■ Document section ■
Analysis of the EPYC 145% performance gain in Cloudflare Gen 12 servers
2024-10-15 23:0:0 Author: blog.cloudflare.com(查看原文) 阅读量:1 收藏

2024-10-15

10 min read

Cloudflare's network spans more than 330 cities in over 120 countries, serving over 60 million HTTP requests per second and 39 million DNS queries per second on average. These numbers will continue to grow, and at an accelerating pace, as will Cloudflare’s infrastructure to support them. While we can continue to scale out by deploying more servers, it is also paramount for us to develop and deploy more performant and more efficient servers.

At the heart of each server is the processor (central processing unit, or CPU). Even though many aspects of a server rack can be redesigned to improve the cost to serve a request, CPU remains the biggest lever, as it is typically the primary compute resource in a server, and the primary enabler of new technologies.

Cloudflare’s 12th Generation server with AMD EPYC 9684-X (codenamed Genoa-X) is 145% more performant and 63% more efficient. These are big numbers, but where do the performance gains come from? Cloudflare’s hardware system engineering team did a sensitivity analysis on three variants of 4th generation AMD EPYC processor to understand the contributing factors.

■ Material provided ■
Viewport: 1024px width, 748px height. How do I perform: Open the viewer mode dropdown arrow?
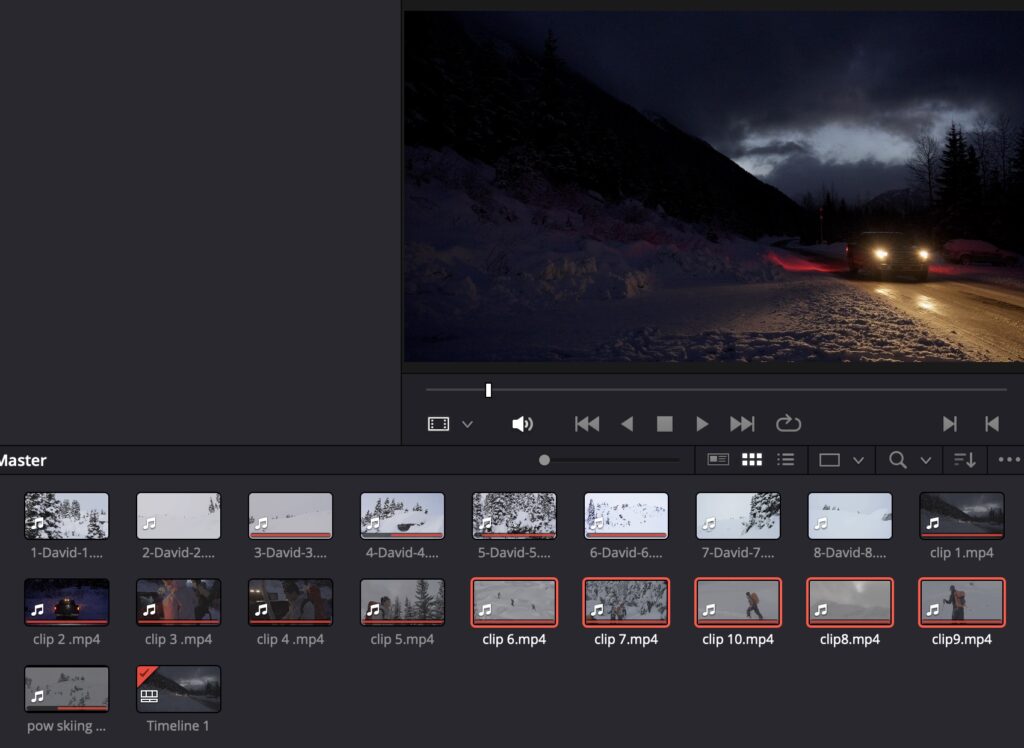point(467,425)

■ Your objective ■
Rewrite the Cloudflare server performance text from "Cloudflare's network spans" to "of new technologies.", replacing every "CPU" with "chip".

■ Result ■
Cloudflare's network spans more than 330 cities in over 120 countries, serving over 60 million HTTP requests per second and 39 million DNS queries per second on average. These numbers will continue to grow, and at an accelerating pace, as will Cloudflare’s infrastructure to support them. While we can continue to scale out by deploying more servers, it is also paramount for us to develop and deploy more performant and more efficient servers.

At the heart of each server is the processor (central processing unit, or chip). Even though many aspects of a server rack can be redesigned to improve the cost to serve a request, chip remains the biggest lever, as it is typically the primary compute resource in a server, and the primary enabler of new technologies.